== SOURCE EXTRACT

Judy Tuan edited this page Apr 30, 2021 · 15 revisions

This was tested on a Raspberry Pi 3 Model B running a fresh install of "Raspbian 10 (buster)" in Feb 2021.

Things to know: http vs https

Earthstar pubs are just regular websites served from node using express.

Earthstar browser apps, and Earthstar pubs, have to both run on http, or both on https, or they can't talk to each other because of browser restrictions.

If you run your own apps locally, and your own pubs locally, they'll both be http which will work.

If you want to use apps deployed to the internet, those will be https, so you'll have to make your own pub reachable over https. There are several ways to do this:

  1. Run on a Raspberry Pi with some kind of self-signed cert or Let's Encrypt for use on your local network: Raspberry Pi with Let's Encrypt and SSH tunneling
  2. Run on a Raspberry Pi and expose to the internet through a service like ngrok or pagekite, which give you an https address and let anyone on the internet reach you
  3. Run a pub on a hosted service like glitch.com
  4. Run a pub on your same actual computer you're using, not a raspberry pi, because localhost is exempt from these https rules.

This document is about approach #2, Raspberry-Pi-And-Ngrok. The main README talks about #3, Glitch.

However you run a pub, http or https, you can always use the command-line tool earthstar-cli to sync the pub to a local folder of sqlite files for backup purposes. All of this http vs https stuff is just a browser limitation.

Set up the system

Start with a fresh install of Raspbian on your Raspberry Pi. Boot into the desktop view.

First, set a strong password from Start > Preferences > Raspberry Pi Configuration.

====
== DATA EXCERPTS

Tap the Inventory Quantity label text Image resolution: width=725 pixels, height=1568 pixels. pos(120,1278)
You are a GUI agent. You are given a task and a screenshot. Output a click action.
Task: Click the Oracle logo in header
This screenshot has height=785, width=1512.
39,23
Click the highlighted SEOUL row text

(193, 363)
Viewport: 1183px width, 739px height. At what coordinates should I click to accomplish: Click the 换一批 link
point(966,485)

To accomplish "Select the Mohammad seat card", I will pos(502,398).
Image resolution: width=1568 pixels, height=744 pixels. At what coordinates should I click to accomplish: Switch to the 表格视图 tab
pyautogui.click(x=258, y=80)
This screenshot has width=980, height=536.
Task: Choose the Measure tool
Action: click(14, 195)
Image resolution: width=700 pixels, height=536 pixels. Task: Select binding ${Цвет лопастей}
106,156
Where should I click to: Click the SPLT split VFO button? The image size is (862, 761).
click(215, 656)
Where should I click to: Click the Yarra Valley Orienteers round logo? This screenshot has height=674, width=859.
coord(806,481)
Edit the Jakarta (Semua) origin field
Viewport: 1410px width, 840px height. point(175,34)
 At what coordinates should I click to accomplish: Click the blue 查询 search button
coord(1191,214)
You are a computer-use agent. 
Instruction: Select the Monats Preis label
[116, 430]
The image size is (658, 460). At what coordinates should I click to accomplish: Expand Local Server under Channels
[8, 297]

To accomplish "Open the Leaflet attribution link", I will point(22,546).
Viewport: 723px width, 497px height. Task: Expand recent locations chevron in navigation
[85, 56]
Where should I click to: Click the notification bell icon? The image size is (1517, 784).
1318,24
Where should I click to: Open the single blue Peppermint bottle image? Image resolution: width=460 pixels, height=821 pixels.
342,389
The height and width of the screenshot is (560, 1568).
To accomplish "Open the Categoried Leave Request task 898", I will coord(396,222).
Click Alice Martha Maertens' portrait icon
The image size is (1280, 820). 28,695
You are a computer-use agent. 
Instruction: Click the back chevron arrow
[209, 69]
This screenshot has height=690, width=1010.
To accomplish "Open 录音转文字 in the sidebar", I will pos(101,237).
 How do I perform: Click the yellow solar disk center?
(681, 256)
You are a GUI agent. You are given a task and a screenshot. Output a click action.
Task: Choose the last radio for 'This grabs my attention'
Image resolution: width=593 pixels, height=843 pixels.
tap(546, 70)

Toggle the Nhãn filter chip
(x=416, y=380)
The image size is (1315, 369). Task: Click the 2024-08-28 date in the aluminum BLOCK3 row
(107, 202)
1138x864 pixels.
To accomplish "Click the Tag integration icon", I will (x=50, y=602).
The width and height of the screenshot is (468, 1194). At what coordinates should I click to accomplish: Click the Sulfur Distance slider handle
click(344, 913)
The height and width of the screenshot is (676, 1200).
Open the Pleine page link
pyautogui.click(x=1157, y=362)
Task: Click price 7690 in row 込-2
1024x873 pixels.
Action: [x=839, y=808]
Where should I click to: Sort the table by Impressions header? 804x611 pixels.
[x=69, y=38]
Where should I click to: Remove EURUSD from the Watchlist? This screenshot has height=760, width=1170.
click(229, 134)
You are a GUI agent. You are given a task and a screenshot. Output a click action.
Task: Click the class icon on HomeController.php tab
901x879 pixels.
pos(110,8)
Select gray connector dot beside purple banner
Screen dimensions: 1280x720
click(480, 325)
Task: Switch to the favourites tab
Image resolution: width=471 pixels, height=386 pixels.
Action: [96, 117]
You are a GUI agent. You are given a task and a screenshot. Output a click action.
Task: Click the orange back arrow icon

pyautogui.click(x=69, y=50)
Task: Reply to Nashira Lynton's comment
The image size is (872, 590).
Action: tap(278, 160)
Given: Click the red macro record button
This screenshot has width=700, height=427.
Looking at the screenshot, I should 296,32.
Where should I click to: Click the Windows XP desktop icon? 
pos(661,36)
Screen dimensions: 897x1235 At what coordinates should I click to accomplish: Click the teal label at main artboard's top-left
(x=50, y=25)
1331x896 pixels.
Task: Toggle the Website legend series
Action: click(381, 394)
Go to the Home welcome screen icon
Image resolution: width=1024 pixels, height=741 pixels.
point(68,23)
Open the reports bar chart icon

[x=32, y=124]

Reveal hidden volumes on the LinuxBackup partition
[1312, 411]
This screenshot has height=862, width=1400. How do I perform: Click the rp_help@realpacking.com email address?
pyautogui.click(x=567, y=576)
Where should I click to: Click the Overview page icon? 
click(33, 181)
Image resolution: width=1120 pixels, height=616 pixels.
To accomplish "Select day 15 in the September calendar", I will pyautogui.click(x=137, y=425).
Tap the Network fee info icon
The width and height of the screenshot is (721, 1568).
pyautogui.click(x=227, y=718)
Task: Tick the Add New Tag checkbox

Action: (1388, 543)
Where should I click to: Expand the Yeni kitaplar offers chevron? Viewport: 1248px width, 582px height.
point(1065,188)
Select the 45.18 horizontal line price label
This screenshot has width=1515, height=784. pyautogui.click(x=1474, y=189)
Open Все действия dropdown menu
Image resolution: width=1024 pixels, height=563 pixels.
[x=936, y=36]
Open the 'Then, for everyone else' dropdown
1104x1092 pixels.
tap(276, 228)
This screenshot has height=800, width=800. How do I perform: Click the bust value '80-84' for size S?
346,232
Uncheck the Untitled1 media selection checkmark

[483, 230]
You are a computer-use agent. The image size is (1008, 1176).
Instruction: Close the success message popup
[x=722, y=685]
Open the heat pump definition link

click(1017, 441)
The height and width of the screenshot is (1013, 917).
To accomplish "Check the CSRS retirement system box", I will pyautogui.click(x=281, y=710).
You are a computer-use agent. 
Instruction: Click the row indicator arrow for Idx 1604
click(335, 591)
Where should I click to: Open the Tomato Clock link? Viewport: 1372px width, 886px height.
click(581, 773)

====

### WRITTEN INSTRUCTION A
In the Earthstar pub page, which approach does the main README cover?
### WRITTEN INSTRUCTION B
From the Earthstar pub page, print the passage that begins at the words "If you want" and stops after "these https rules.".

### EXERCISE OUTPUT A
Approach #3: running a pub on a hosted service like glitch.com.

### EXERCISE OUTPUT B
If you want to use apps deployed to the internet, those will be https, so you'll have to make your own pub reachable over https. There are several ways to do this:

  1. Run on a Raspberry Pi with some kind of self-signed cert or Let's Encrypt for use on your local network: Raspberry Pi with Let's Encrypt and SSH tunneling
  2. Run on a Raspberry Pi and expose to the internet through a service like ngrok or pagekite, which give you an https address and let anyone on the internet reach you
  3. Run a pub on a hosted service like glitch.com
  4. Run a pub on your same actual computer you're using, not a raspberry pi, because localhost is exempt from these https rules.